The course of training proposed here is :

  1. Follow the course on the anatomy of the male urethra
  2. Follow the introductory course on urethral stenosis surgery (below)
  3. Self build and complete, before the first urethroplasties, a personal surgical training programme with magnifying glasses on short general urological procedures (circumcision, cryptorchidism, hydrocele)
  4. If possible, training in dissection of the membranous urethra by simulation on anatomical lab
  5. Respect the difficulty rating for each type of urethroplasty (from 1 star to 5 stars) with the need to perform at least 5 “1 star” procedures before accessing on to the next level
  6. Perform urethral strictures first before considering traumatic interruptions and reconstructed urethral strictures (after hypospadias in particular): the latter are the responsibility of an expert centre
  7. It should be noted that this is a self-training course which does not lead to any certification.

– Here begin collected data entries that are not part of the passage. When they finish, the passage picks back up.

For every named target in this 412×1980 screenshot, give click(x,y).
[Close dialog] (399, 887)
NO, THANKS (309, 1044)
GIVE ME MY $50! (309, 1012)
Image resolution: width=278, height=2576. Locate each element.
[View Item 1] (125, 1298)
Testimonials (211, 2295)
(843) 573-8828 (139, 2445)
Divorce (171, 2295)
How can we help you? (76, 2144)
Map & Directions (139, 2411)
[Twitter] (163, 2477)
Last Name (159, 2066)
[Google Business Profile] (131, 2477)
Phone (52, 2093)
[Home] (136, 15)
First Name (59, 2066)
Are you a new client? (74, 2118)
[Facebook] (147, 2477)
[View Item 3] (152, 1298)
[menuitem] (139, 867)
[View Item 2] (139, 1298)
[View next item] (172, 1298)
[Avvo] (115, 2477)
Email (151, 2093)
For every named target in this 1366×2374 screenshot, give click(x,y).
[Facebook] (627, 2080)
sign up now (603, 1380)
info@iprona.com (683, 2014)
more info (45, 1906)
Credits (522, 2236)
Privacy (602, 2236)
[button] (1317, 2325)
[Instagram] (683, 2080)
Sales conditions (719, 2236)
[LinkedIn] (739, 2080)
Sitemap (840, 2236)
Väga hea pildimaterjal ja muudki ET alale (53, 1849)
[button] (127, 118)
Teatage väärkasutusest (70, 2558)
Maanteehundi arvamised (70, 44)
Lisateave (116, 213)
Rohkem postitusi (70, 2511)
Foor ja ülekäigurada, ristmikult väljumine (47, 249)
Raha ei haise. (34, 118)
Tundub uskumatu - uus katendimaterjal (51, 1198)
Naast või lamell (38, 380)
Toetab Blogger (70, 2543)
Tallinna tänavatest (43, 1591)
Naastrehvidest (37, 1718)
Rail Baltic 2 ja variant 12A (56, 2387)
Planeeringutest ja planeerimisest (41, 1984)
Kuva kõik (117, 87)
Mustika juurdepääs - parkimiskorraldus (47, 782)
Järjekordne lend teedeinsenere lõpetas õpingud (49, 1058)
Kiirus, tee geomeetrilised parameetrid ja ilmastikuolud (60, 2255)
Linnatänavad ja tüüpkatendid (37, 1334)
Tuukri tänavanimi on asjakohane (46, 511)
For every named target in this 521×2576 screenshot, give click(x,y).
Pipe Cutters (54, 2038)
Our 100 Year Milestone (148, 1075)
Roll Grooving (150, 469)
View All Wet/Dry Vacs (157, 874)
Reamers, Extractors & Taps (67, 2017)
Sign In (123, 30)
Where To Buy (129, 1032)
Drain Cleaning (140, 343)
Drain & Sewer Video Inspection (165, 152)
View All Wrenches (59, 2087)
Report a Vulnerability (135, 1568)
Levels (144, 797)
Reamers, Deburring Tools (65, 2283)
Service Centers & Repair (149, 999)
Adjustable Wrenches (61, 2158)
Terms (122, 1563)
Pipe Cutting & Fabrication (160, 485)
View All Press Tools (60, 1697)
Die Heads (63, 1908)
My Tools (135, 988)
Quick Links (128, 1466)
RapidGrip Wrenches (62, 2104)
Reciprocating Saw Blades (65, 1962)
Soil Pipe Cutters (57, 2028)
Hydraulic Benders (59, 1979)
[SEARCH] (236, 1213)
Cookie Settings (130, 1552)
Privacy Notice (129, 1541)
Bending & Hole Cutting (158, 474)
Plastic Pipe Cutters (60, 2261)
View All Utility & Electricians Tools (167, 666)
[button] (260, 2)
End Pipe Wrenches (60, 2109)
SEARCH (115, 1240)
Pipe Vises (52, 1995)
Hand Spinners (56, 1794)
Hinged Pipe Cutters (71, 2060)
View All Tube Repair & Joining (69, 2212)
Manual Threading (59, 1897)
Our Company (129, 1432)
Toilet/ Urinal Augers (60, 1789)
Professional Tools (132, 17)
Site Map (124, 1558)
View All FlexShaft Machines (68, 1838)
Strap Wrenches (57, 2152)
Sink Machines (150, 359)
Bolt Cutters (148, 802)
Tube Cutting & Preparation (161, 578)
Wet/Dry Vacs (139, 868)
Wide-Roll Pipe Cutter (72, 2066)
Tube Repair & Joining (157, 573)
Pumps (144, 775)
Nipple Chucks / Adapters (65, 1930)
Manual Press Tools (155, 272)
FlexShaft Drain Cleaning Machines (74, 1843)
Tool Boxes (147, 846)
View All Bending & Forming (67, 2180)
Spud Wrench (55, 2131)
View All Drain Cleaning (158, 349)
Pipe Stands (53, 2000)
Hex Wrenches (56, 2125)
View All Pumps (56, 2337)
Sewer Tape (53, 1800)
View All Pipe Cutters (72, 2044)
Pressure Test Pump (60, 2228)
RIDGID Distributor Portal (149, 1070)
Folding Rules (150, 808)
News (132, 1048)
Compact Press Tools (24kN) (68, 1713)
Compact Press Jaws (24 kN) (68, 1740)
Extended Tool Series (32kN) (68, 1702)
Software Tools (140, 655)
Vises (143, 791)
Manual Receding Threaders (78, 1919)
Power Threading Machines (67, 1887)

It is offered to qualified and experienced surgeons.

Urethroplasties have high success rates:

In the literature, the success rate of enlargement urethroplasties by oral mucosal grafting is between 80 and 90% at 5 years, whereas that of endoscopic treatments is 20% for the anterior urethra and 50% for the bulbo-membranous urethra.

Urethroplasty therefore has a very special and central place which this site aims to facilitate.

There is little interest in terminal urethrorrhaphy for apparently short stenoses:

This relatively easy to perform technique is not as good as it seems because the length of the stenosis is generally much greater than the X-ray would suggest.

This surgery, on the other hand, is associated with a resection of the spongiosum and therefore a shortening associated with devascularisation. It is not reasonable to propose it in the case of a simple stenosis.

In the case of an interruption, particularly traumatic, the question is different and we are obliged to use it, bearing in mind that, particularly in the case of a straddling fall, it is reasonable to provide a small enlargement plasty at the site of the anastomosis at the same time as the terminal urethrogram.